** start The input **

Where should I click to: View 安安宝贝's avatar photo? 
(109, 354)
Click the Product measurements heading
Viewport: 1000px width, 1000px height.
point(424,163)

** end The input **

**Instruction:** Render every line of the items from the line containing "Click the Product measurements heading" through the end of the items as a numbered list, leaving out any blank lines.

**Task answer:**
1. Click the Product measurements heading
2. Viewport: 1000px width, 1000px height.
3. point(424,163)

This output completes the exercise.